No one could make the case against the colonial nostalgia lens with Uju Anya’s efficiency but the American right-winger and TV anchor Tucker Carlson gave it an old-school try. In his show, he condemned the “ghoulish critics” and said the British empire was more than “just genocide”. He asked, “And after 75 years of independence, has that country (India) produced a single building as beautiful as the Bombay train station that the British colonials built?” I am no architecture expert but I imagine Carlson launched a million WhatsApp forwards right away, the same million we were spared, as a brilliant person on Twitter said, when Rishi Sunak failed to become the British prime minister.
The current British regime seems to be having a gigantic attack of something inexplicable. Is it nostalgia? They have announced a 10-day mourning period; and on the Queen’s funeral on 19 September, thousands of medical appointments have been cancelled—everything from cancer care to cataract surgeries and hip replacements. The genius behind this probably does know that if your grandmother’s chemotherapy appointment or father’s funeral was postponed because of the Queen’s funeral, it’s not winning her any fans.
And that is why this looks less like grief and more like what author and film-maker Naomi Klein called the Shock Doctrine—“the exploitation of national crises (disasters or upheavals) to establish controversial and questionable policies, while citizens are too distracted (emotionally and physically) to engage and develop an adequate response, and resist effectively”. In the course of a week, can you push the idea of what civility and respectability looks like to mute free speech?

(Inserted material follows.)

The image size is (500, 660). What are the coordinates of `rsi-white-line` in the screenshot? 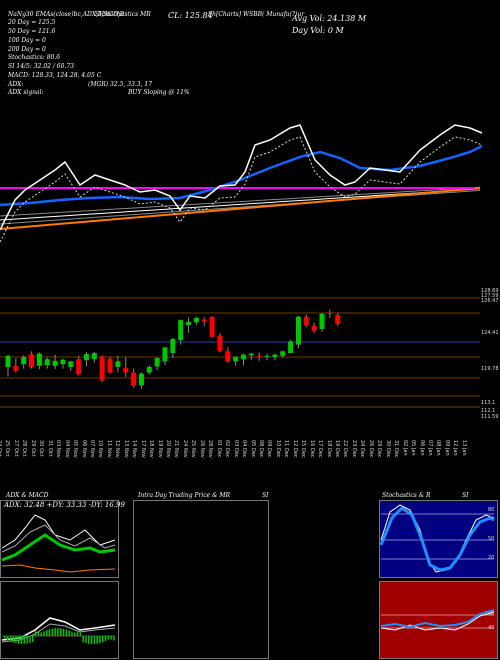 It's located at (438, 621).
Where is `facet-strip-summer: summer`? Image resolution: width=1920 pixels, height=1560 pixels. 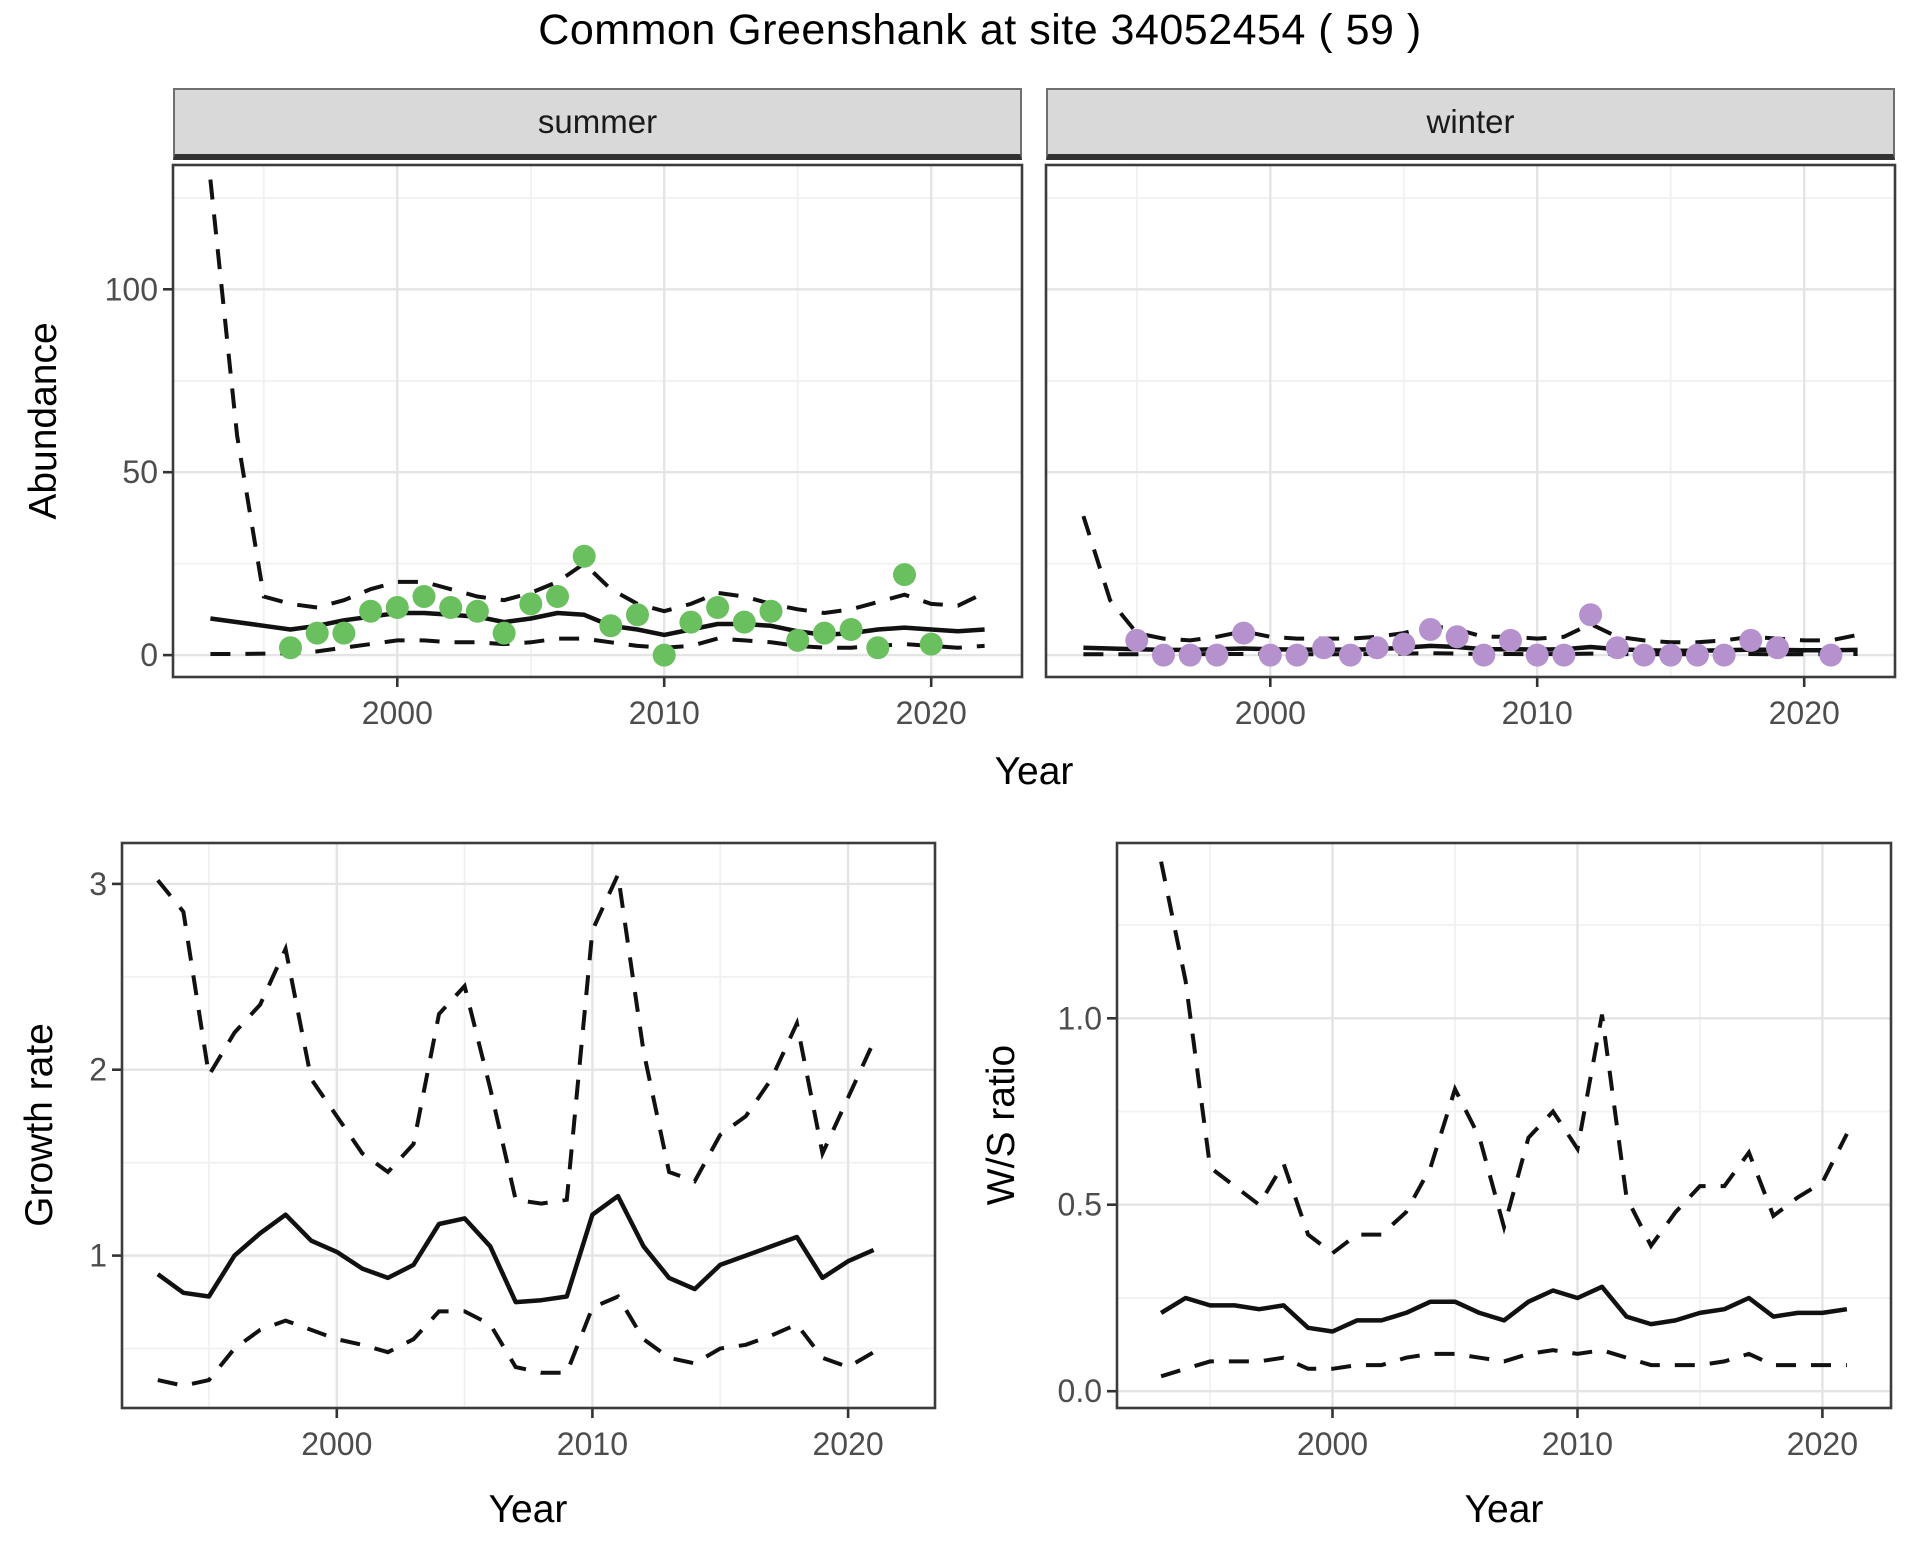
facet-strip-summer: summer is located at coordinates (598, 124).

Anti-monarchists have been arrested in the last week for protesting the accession of King Charles III. A climate activist claims he was warned by a police officer that if he held up a blank piece of paper opposite the British Parliament, he would be arrested. Another man was arrested after heckling Prince Andrew (because of the widely cited paedophilia allegations) as he walked behind the Queen’s coffin in Edinburgh.
This is also the month that a young American TV star, Jennette McCurdy, has launched her memoir, I’m Glad My Mom Died. After the shock passes and you read what her mother did when she was a child star, you are likely to wonder why she didn’t speed along her mother’s demise. As one critic thoughtfully said, “The actor Jennette McCurdy’s memoir is a confessional feat that asks what, if anything, adult children owe an abusive parent.” One could argue, only a “Ding Dong, The Witch is Dead”.